Pizzo also asked Ingoglia whether SB 868 would, in effect, mandate social media companies to acquire more physical space for servers on which the otherwise disappearing messages must be stored, and for how long. He noted that in cases of physical crimes like robbery and murder, CCTV footage prosecutors sometimes use is often on a loop that lasts for a finite timespan.
Ingoglia said it was a good question and would ask law enforcement officials and prosecutors whether there was a time limit that runs “concurrent with the statute of limitations on some of this stuff.”

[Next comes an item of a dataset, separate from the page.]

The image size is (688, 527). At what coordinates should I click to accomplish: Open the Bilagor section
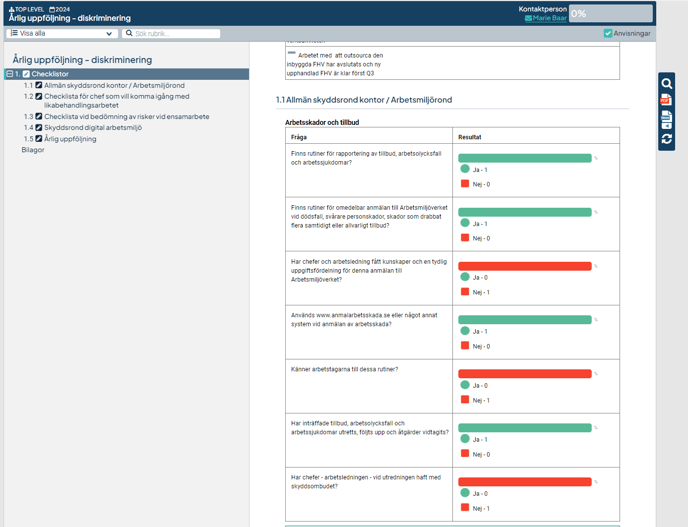pyautogui.click(x=33, y=150)
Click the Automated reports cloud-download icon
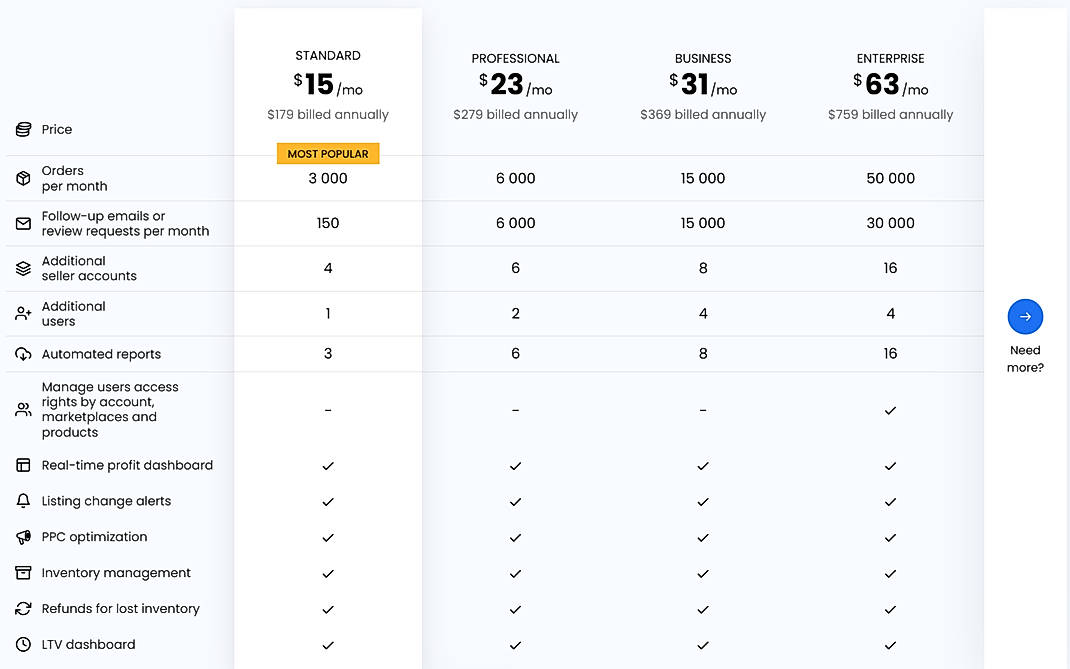Viewport: 1070px width, 669px height. (22, 353)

The bill’s House companion (HB 743) by Republican Reps. Michelle Salzman of Escambia County and Tyler Sirois of Merritt Island has one more committee hurdle to surmount before reaching a full vote by the chamber.
4 comments
PeterH
April 17, 2025 at 1:18 am
Florida Freedumb!
cassandra
April 18, 2025 at 4:03 pm
This bill is an infringement on parents’ rights. Parents know what’s best for their child, and families must be free of government intrusion into sensitive situations. Police and prosecutors prioritize convicting criminals, while parents prioritize protecting their child. Any conflict between the two must be resolved in favor of the child’s welfare. That’s for parents to determine. If police have evidence or concerns that a minor is being victimized they should be required to notify the child’s parents immediately, just as a teacher would be, rather than wasting time scheming with prosecutors and digging around in social media posts.
JustBabs
April 17, 2025 at 8:53 am
Ingoglia is telling the social media companies what is, and is not, possible, without compromising security, and he claims to know more. A senator who didn’t even graduate from college and appears to have zero knowledge of coding and techology. Why not work “with them”, instead of calling them liars and creating a hostile situation? MAGA is all about being confrontational and accusing others of the behavior that is coming from themselves.
cassandra
April 18, 2025 at 4:35 pm
It’s not even clear why a judge would be signing a search warrant when there is no ‘probable cause’. Aren’t warrants obtained to search criminals — not victims! What crime do they plan to charge the child with? To a non-lawyer, this bill looks like it was designed to work with the legislature’s Wrongful Death of an “unborn” bill, casting a very wide net to gather evidence of possible pregnancies, miscarriages, and abortions experienced not just by the targeted minor, but also any friend or family member who may have shared their own experiences with her! The seized posts would be used as evidence against a parent, relative, or friend who helped the minor receive an abortion/miscarriage treatment. With the chance to win jackpot lifetime wages for death of an egg, this social media bill would create traumatic violations of minors’ privacy. Perhaps with tragic results. This is a dangerous bill that will isolate minors from their family and friends and damage parent — child relationships.